Nvidia Acquires Groq for $20 Billion in Cash

Nvidia has agreed to acquire all assets of Groq, a high-performance AI accelerator chip designer, for $20 billion in cash, according to Alex Davis, CEO of Disruptive, which led Groq’s latest financing round in September.
This deal follows Groq raising $750 million in September at a valuation of around $6.9 billion, up from $2.8 billion in August last year, marking Nvidia’s largest acquisition since purchasing Mellanox Technologies for $6.9 billion.

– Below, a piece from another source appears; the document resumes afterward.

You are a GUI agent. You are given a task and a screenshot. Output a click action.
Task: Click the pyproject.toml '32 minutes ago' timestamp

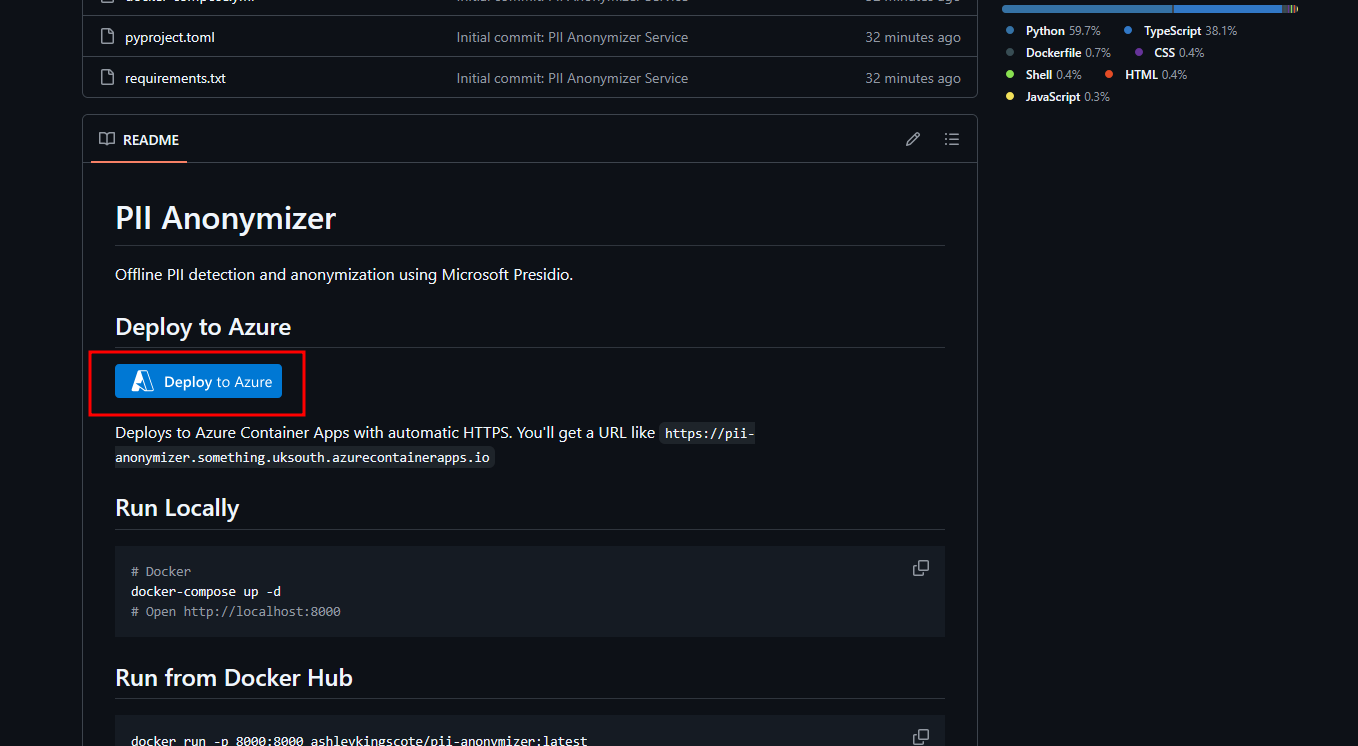click(912, 37)
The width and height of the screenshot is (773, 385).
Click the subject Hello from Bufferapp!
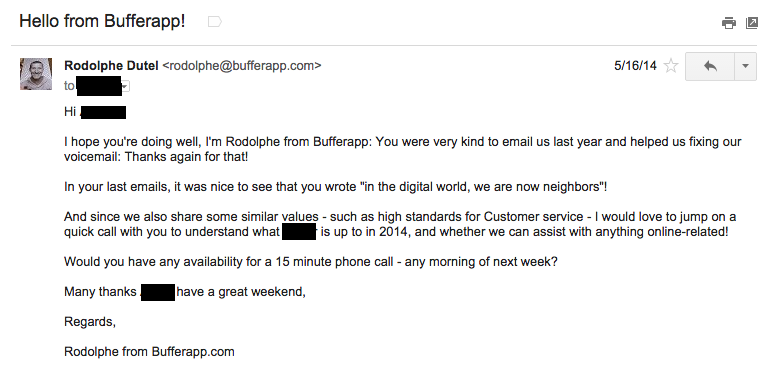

Davis clarified that the deal includes all of Groq’s assets except its nascent Groq Cloud business, which will continue operating uninterrupted. Groq stated in a blog post that it has entered into a “non-exclusive licensing agreement with Nvidia for Groq’s inference technology,” with founder Jonathan Ross, President Sunny Madra, and other senior leaders joining Nvidia to advance the licensed technology.

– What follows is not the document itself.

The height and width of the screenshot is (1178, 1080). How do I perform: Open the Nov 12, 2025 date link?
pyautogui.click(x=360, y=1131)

Nvidia CEO Jensen Huang told employees that the agreement will expand Nvidia’s capabilities: “We plan to integrate Groq’s low-latency processors into the NVIDIA AI factory architecture, extending the platform to serve an even broader range of AI inference and real-time workloads.”
This acquisition is part of Nvidia’s broader investments in chip startups and AI infrastructure amid growing global demand for AI accelerator chips and faster processing for large language models.